━━━ Supplied data

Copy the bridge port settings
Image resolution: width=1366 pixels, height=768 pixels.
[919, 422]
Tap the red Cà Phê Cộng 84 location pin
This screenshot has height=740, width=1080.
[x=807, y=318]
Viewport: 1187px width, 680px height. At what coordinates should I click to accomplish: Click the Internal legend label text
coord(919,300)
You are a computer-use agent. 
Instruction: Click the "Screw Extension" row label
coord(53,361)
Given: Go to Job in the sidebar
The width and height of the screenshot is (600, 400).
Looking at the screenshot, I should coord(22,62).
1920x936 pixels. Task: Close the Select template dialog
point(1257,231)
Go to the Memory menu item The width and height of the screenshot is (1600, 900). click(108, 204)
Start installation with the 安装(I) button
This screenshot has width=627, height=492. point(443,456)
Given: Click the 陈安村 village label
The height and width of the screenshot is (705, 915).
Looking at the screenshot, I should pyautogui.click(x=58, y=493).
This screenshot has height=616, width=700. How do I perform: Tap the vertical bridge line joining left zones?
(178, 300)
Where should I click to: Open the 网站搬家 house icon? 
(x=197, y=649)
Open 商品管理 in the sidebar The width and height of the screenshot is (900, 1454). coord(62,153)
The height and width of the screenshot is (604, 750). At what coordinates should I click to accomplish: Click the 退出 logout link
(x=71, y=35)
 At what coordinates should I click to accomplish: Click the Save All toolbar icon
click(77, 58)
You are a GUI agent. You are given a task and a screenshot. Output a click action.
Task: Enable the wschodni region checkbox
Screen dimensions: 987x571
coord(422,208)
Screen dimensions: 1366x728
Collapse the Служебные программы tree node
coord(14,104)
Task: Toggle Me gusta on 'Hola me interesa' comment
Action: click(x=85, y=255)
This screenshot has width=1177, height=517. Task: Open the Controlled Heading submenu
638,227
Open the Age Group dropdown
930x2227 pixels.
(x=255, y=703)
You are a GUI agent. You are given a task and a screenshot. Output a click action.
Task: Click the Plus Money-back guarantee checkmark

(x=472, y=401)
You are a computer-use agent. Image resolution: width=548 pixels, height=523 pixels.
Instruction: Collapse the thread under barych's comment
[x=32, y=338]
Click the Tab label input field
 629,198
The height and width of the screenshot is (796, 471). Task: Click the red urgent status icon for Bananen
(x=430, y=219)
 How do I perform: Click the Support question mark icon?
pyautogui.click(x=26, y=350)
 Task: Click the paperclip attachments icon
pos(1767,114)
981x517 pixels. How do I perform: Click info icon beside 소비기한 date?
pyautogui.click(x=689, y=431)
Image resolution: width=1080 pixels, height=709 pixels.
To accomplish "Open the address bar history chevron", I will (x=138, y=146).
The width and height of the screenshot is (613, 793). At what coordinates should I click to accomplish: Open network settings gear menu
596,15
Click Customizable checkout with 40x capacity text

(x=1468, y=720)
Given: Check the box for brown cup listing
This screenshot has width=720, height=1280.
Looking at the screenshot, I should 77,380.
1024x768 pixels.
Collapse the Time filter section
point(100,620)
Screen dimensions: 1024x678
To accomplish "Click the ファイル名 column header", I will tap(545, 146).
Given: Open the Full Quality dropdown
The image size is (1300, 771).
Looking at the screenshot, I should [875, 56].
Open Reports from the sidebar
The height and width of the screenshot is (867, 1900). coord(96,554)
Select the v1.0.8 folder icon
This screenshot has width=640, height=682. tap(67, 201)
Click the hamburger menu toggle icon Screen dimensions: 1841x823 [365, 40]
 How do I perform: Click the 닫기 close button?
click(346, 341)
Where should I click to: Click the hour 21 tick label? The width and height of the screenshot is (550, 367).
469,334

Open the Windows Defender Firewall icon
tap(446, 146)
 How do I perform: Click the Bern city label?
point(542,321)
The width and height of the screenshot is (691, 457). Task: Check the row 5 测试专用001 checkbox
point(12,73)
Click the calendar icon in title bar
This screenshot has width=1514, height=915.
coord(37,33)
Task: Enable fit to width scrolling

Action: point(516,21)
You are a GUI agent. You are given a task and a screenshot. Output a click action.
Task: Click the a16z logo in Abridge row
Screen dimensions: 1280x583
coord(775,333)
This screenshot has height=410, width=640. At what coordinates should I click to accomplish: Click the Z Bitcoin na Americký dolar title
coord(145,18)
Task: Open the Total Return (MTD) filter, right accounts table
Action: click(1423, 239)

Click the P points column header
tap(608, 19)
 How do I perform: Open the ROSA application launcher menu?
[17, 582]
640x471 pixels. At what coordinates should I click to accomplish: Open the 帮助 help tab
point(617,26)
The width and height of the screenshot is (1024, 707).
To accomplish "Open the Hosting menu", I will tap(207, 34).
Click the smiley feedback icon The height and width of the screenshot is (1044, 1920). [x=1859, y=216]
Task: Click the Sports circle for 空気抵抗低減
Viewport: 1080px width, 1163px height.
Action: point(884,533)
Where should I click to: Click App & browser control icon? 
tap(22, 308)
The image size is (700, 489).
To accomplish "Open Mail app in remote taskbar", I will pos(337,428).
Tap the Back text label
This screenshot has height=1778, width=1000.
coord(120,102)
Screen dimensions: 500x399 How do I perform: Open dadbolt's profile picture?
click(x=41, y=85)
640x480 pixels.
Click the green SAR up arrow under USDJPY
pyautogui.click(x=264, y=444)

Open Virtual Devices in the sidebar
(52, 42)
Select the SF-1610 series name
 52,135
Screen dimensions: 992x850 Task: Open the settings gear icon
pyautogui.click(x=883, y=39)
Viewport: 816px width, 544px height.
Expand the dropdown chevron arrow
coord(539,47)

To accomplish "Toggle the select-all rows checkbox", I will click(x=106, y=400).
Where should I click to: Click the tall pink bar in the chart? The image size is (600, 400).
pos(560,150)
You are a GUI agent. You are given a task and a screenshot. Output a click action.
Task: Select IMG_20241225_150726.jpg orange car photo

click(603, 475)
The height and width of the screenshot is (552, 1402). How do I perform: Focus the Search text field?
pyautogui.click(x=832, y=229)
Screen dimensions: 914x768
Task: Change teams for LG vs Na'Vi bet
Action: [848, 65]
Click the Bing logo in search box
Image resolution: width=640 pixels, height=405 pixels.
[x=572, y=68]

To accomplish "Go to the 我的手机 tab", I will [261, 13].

━━━━━━

- [Activity]:
List every line above that contains the word "computer".

- [Your solution]:
You are a computer-use agent. 
You are a computer-use agent. Image resolution: width=548 pixels, height=523 pixels.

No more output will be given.